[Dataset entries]
----------

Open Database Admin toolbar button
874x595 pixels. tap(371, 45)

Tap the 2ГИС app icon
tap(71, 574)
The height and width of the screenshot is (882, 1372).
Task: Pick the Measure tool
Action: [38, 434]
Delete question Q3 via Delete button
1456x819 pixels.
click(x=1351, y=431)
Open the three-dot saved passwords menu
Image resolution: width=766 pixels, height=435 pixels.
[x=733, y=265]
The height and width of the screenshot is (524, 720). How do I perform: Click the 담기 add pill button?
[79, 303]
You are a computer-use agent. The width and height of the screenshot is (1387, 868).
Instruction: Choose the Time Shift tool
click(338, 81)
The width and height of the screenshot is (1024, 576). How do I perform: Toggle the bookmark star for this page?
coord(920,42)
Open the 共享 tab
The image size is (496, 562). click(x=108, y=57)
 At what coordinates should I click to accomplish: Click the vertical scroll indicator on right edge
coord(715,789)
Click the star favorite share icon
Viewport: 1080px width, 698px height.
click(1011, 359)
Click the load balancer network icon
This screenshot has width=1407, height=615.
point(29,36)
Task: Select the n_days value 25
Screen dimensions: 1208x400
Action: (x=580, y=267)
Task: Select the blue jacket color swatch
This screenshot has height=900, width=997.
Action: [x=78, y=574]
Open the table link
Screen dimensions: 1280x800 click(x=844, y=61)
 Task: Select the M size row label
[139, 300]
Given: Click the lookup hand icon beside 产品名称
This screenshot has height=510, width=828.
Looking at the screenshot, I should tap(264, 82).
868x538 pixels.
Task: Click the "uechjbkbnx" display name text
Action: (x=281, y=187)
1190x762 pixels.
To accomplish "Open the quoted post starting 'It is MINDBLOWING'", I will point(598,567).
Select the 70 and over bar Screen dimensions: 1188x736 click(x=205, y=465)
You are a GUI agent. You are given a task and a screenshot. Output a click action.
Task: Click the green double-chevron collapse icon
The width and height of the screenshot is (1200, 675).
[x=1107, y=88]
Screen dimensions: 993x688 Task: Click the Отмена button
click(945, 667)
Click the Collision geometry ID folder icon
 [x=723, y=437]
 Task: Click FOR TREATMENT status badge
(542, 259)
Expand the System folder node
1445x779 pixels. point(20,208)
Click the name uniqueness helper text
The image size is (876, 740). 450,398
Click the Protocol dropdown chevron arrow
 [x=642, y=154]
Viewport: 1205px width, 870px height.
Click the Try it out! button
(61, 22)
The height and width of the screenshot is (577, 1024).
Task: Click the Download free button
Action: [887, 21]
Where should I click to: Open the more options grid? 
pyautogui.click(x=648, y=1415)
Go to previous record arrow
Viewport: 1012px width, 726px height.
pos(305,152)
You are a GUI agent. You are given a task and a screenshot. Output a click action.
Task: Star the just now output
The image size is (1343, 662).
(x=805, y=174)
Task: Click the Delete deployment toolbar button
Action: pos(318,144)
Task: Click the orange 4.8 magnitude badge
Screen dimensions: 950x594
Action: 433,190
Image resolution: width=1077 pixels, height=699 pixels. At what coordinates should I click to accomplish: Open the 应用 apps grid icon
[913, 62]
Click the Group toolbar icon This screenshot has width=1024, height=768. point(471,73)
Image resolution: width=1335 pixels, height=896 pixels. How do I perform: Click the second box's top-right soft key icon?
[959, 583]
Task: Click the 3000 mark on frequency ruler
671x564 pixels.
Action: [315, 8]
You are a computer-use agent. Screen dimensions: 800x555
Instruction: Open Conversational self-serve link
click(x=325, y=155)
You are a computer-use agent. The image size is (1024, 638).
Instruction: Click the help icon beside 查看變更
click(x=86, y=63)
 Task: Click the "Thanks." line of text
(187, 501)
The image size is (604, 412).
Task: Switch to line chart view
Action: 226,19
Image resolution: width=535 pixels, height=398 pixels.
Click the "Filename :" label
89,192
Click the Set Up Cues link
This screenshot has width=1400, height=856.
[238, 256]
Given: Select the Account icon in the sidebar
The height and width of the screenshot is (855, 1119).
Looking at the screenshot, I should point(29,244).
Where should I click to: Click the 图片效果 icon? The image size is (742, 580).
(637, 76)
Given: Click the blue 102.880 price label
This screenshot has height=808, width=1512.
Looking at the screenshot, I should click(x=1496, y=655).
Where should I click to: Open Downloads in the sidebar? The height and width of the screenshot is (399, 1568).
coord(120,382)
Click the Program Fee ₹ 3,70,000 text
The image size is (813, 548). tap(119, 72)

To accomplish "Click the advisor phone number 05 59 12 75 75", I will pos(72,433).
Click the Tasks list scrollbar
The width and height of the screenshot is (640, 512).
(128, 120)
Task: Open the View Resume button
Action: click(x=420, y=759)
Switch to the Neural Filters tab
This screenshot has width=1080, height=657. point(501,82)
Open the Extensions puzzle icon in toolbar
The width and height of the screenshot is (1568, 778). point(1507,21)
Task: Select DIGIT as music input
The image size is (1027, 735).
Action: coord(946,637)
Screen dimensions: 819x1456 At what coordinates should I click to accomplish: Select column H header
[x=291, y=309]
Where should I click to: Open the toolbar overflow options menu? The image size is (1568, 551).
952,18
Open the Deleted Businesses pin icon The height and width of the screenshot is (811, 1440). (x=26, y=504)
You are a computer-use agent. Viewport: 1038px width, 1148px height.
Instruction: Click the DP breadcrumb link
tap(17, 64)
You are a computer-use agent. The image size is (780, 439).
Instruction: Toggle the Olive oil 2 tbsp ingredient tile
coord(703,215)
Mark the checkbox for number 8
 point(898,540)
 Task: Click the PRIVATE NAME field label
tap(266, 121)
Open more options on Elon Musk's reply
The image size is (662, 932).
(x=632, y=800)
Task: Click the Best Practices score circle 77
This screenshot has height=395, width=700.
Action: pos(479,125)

----------

» **PROBLEM REQUIREMENTS**:
Return, word for word, every line from the line with "You are a computer-use agent. The image size is (780, 439)." to the final line of the data.

» **EXERCISE ANSWER**:
You are a computer-use agent. The image size is (780, 439).
Instruction: Toggle the Olive oil 2 tbsp ingredient tile
coord(703,215)
Mark the checkbox for number 8
 point(898,540)
 Task: Click the PRIVATE NAME field label
tap(266, 121)
Open more options on Elon Musk's reply
The image size is (662, 932).
(x=632, y=800)
Task: Click the Best Practices score circle 77
This screenshot has height=395, width=700.
Action: pos(479,125)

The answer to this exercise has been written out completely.